School- en teamniveau
Ook op school- en teamniveau worden effecten ervaren:
• Regelmatig wordt in de praktijkvoorbeelden genoemd dat er een opener cultuur ontstaat. Het wordt voor docenten makkelijker bij elkaar binnen te lopen, deuren staan vaker open. Ook vraagt men meer hulp aan elkaar, zowel aan collega’s binnen de school als daarbuiten, in het netwerk van de school.
• Peer review kan bijdragen aan het vergemakkelijken van het invoeren van veranderingen in de organisatie, doordat ervaringen worden uitgewisseld.
• Verder wordt genoemd dat de opbrengst van peer review hoger is dan van ‘gewone’ studiedagen waarbij bijvoorbeeld een extern persoon wordt ingehuurd voor een lezing.
• Een aantal scholen ziet hele concrete verbeteringen in de resultaten, zoals in de eindexamenresultaten. Dit wordt deels in verband gebracht met peer review.
Succesfactoren
De volgende aanbevelingen kunnen helpen om van peer review een succes te maken:
• Er moet een goede motivator en eigenaar zijn van de activiteit: iemand moet verantwoordelijk zijn
• Klein beginnen om zo nieuwsgierigheid te kweken en mogelijke opstartproblemen eerst kleinschalig op te lossen
• De schoolleiding moet het belang duidelijk maken door prioriteiten te stellen en zelf betrokken te zijn (bijvoorbeeld door het oppakken van vragen en adviezen van docenten). Enige sturing is noodzakelijk. Dit kan bestaan uit steeds opnieuw ter sprake brengen van peer review, het aandringen op deelname (bijvoorbeeld tijdens functioneringsgesprekken) en uit het ruim van tevoren inplannen van bijeenkomsten.
• De schoolleiding moet docenten voldoende faciliteren door hen indien nodig vrij te roosteren en eventueel een aantal extra uren binnen hun jaartaak te geven. Daarnaast moet het voor docenten duidelijk zijn dat een deel van de tijd die aan peer review wordt besteed, valt onder de standaard activiteiten van de docent.
Voor de kwaliteit van de peer review worden de volgende aanbevelingen gedaan:
• De groep moet niet te groot zijn (maximaal 6 of 8 personen). Een kleine peergroep stimuleert het ontstaan van een vertrouwensband, en het is organisatorisch eenvoudiger. Als de groep echter iets groter is, is de kans op ‘halen en brengen’ groter. Verder moet er niet teveel verloop in de groep zijn en verdient het over het algemeen aanbeveling om de groep divers (ervaring, functie, etc.) samen te stellen, om verschillende perspectieven in de groep te hebben.

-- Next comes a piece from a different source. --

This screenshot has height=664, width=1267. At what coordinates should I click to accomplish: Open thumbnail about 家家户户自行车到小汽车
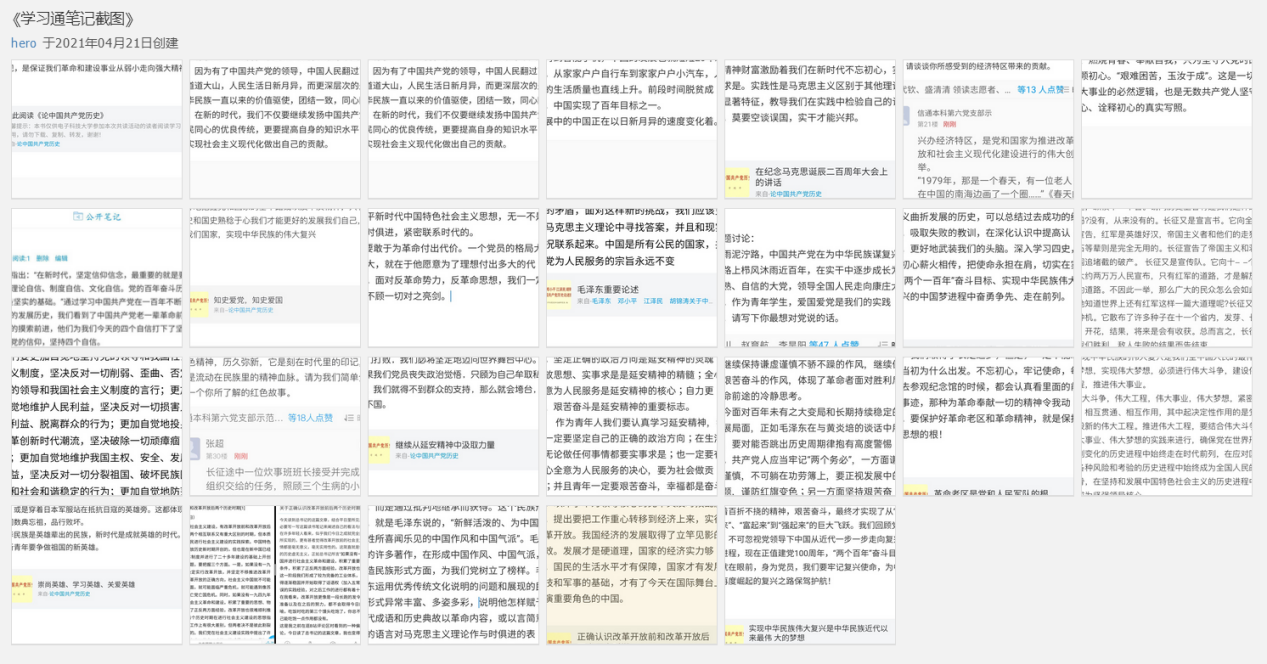pos(631,128)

• Deelnemers kunnen van tevoren getraind worden op specifieke competenties zoals observeren en feedback geven.
Ook in het oorspronkelijke rapport wordt uitgegaan (volgens de driedeling po, vo en mbo) van de volgende vormen: collegiale visitatie, intervisie, interscolaire consultatie en collegiale consultatie en visitatie. Hoewel niet expliciet zo aangegeven, gaan de samenstellers wel impliciet uit van een peer-review van, voor en door zittende docenten, zonder daarin te specificeren en/of specifieke aandacht te besteden aan de groep nieuwkomers in het onderwijs. Juist binnen deze groep is er ieder jaar weer een relatief groot aantal dat het onderwijs de rug toekeert (slechts 28% blijft behouden, zie hieronder). Naast deze groepering is er nóg een groep, hoe diffuus ook, die speciale aandacht vereist, namelijk de groep (pre-)studenten die nog niet gekozen heeft met en in het bestudeerde vak een onderwijsbevoegdheid te gaan halen.

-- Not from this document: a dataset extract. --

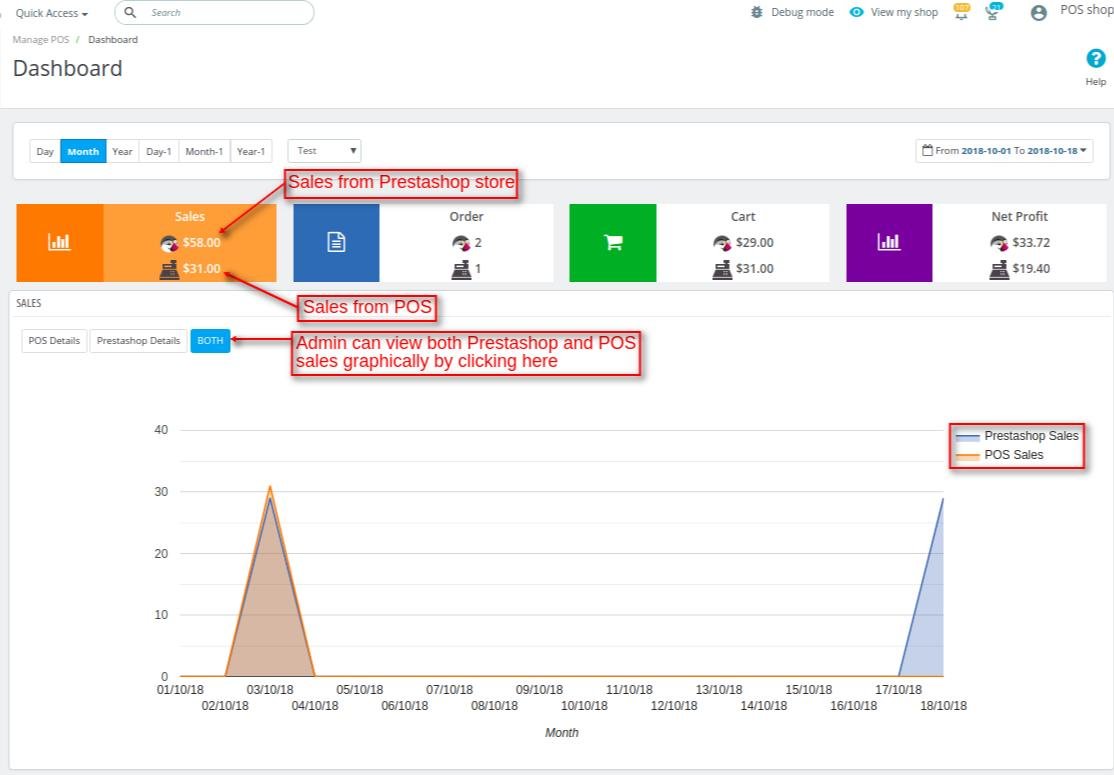Click the user profile avatar icon
Viewport: 1114px width, 775px height.
[1039, 12]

De vraag van de minister van Onderwijs aan de Lerarenkamer is geweest – door haar al uitgesproken in Amsterdam op zaterdag 9 maart en herhaald op vrijdag 15 maart – te onderzoeken in hoeverre deze een bijdrage kan leveren (bijvoorbeeld in masterclasses) om dit probleem terug te dringen. In brief nr. 151 aan de tweede kamer formuleert zij dit als volgt (weliswaar gaat de minister hierin in op het VO, soortgelijke problematiek laat zich verwachten in de andere sectoren):
Nr. 151
BRIEF VAN DE MINISTER EN STAATSSECRETARIS VAN ONDERWIJS, CULTUUR EN WETENSCHAP
Aan de Voorzitter van de Tweede Kamer der Staten-Generaal
Den Haag, 13 maart 2013
Met deze brief informeren wij u over de maatregelen die we gaan nemen naar aanleiding van onze brief van 30 november 20121 en het amendement van de leden Lucas en Jadnanansing2 hierover. Deze brief sturen wij u mede met het oog op het algemeen overleg over leraren en lerarenopleidingen op 27 maart aanstaande.

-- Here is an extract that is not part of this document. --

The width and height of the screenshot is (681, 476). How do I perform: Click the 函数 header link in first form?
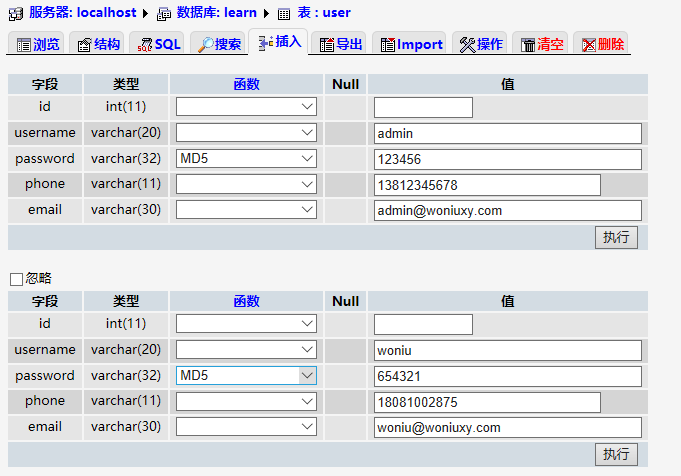click(x=246, y=84)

Het betreft hier de inzet van maatregelen ten aanzien van de incidentele middelen van € 100 mln voor de periode 2013 t/m 2016 uit het Regeerakkoord.3 Het amendement Lucas en Jadnanansing zet in op een prioritering van besteding van de middelen om een versnipperde inzet van middelen te voorkomen. De prioriteiten worden door dit amendement gelegd bij maatregelen gericht op twee afzonderlijke thema’s:
- 1. het sneller herkennen van bètatalent op de basisschool (beter borgen wetenschap en techniek in kennisbasis / curriculum primair onderwijs en pabo’s)
- 2. het vergroten van het aantal universitair opgeleide leraren in het voortgezet onderwijs, in het bijzonder leraren bètavakken en talen, om daarmee het voorspelde lerarentekort af te wenden (educatieve minor, trajecten voor zij-instromers, Eerst de Klas en versterken verbinding scholen / bedrijven door stages en gastlessen).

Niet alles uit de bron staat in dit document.